**EXERCISE INSTRUCTIONS:**
Two lines in the data below mark the range: the one with "Ružová (953, 547)" and the one with "Kontakty (370, 2310)". Return both, along with every line between them, exactly.

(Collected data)
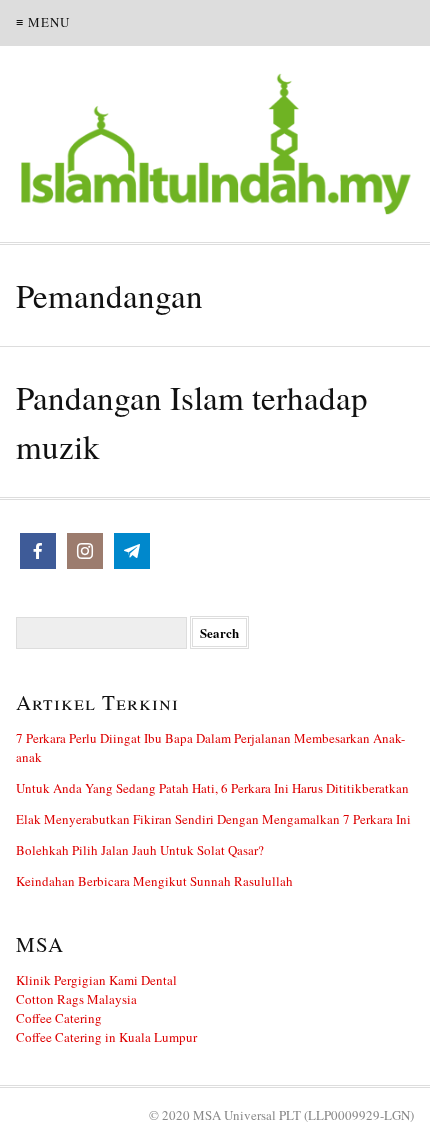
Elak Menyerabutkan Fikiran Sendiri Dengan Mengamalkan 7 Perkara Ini (213, 819)
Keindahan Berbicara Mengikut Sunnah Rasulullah (154, 881)
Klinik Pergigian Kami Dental (96, 980)
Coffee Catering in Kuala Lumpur (106, 1037)
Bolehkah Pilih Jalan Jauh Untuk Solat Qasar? (140, 850)
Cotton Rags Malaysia (76, 999)
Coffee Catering (59, 1018)
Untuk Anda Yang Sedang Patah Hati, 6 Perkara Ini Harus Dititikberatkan (212, 788)
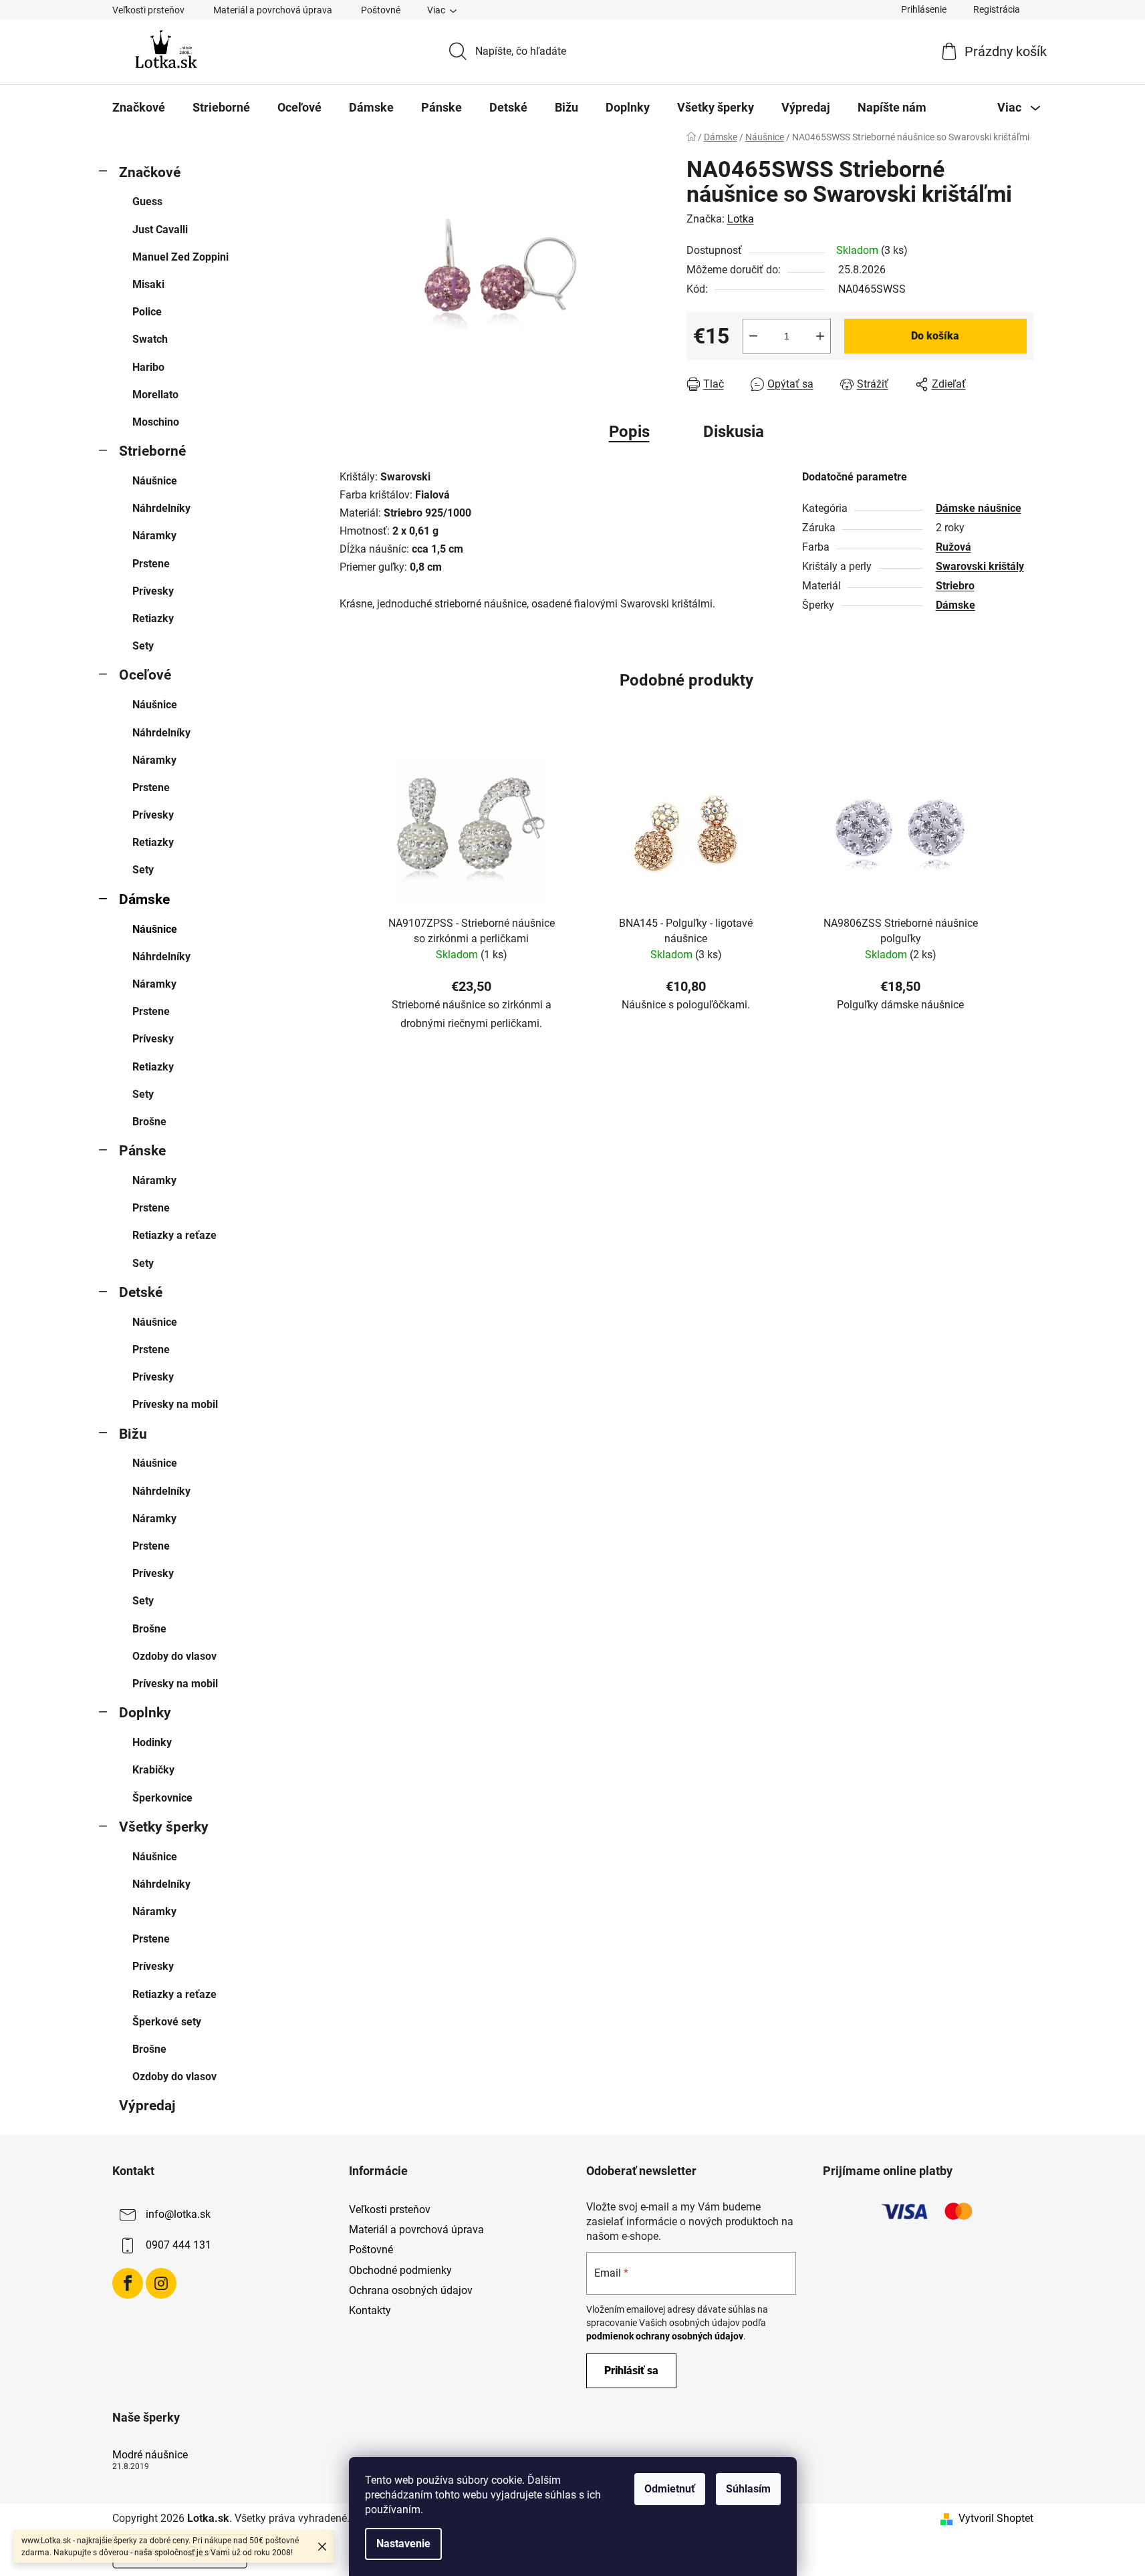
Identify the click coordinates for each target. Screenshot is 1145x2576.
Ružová (953, 547)
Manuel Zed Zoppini (180, 257)
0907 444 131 (178, 2245)
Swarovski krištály (980, 566)
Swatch (150, 339)
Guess (147, 201)
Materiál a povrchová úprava (272, 10)
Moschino (155, 422)
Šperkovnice (162, 1798)
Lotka (740, 218)
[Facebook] (127, 2283)
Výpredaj (147, 2106)
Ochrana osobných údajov (411, 2290)
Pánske (142, 1151)
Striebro (955, 585)
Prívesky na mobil (175, 1404)
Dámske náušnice (978, 508)
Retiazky (153, 618)
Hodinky (152, 1742)
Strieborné (152, 451)
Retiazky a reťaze (174, 1235)
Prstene (151, 563)
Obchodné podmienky (400, 2270)
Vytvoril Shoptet (996, 2518)
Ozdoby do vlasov (174, 1656)
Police (147, 311)
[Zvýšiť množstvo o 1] (820, 336)
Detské (140, 1292)
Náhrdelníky (161, 508)
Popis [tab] (629, 431)
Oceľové (145, 675)
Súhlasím (748, 2488)
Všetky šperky (164, 1827)
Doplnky (145, 1713)
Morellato (155, 394)
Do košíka (935, 335)
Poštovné (380, 10)
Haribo (148, 367)
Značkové (149, 172)
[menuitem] (138, 107)
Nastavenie (403, 2543)
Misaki (148, 284)
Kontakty (370, 2310)
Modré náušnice (150, 2455)
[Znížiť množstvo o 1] (753, 336)
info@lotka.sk (178, 2214)
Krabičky (153, 1769)
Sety (143, 645)
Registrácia (996, 9)
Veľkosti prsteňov (148, 10)
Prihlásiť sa (631, 2370)
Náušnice (154, 480)
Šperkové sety (166, 2021)
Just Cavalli (160, 229)
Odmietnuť (669, 2488)
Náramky (154, 535)
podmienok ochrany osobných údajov (664, 2336)
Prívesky (153, 591)
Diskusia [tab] (733, 431)
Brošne (149, 1121)
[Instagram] (161, 2283)
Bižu (133, 1434)
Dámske (144, 899)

**TASK ANSWER:**
Ružová (953, 547)
Manuel Zed Zoppini (180, 257)
0907 444 131 (178, 2245)
Swarovski krištály (980, 566)
Swatch (150, 339)
Guess (147, 201)
Materiál a povrchová úprava (272, 10)
Moschino (155, 422)
Šperkovnice (162, 1798)
Lotka (740, 218)
[Facebook] (127, 2283)
Výpredaj (147, 2106)
Ochrana osobných údajov (411, 2290)
Pánske (142, 1151)
Striebro (955, 585)
Prívesky na mobil (175, 1404)
Dámske náušnice (978, 508)
Retiazky (153, 618)
Hodinky (152, 1742)
Strieborné (152, 451)
Retiazky a reťaze (174, 1235)
Prstene (151, 563)
Obchodné podmienky (400, 2270)
Vytvoril Shoptet (996, 2518)
Ozdoby do vlasov (174, 1656)
Police (147, 311)
[Zvýšiť množstvo o 1] (820, 336)
Detské (140, 1292)
Náhrdelníky (161, 508)
Popis [tab] (629, 431)
Oceľové (145, 675)
Súhlasím (748, 2488)
Všetky šperky (164, 1827)
Doplnky (145, 1713)
Morellato (155, 394)
Do košíka (935, 335)
Poštovné (380, 10)
Haribo (148, 367)
Značkové (149, 172)
[menuitem] (138, 107)
Nastavenie (403, 2543)
Misaki (148, 284)
Kontakty (370, 2310)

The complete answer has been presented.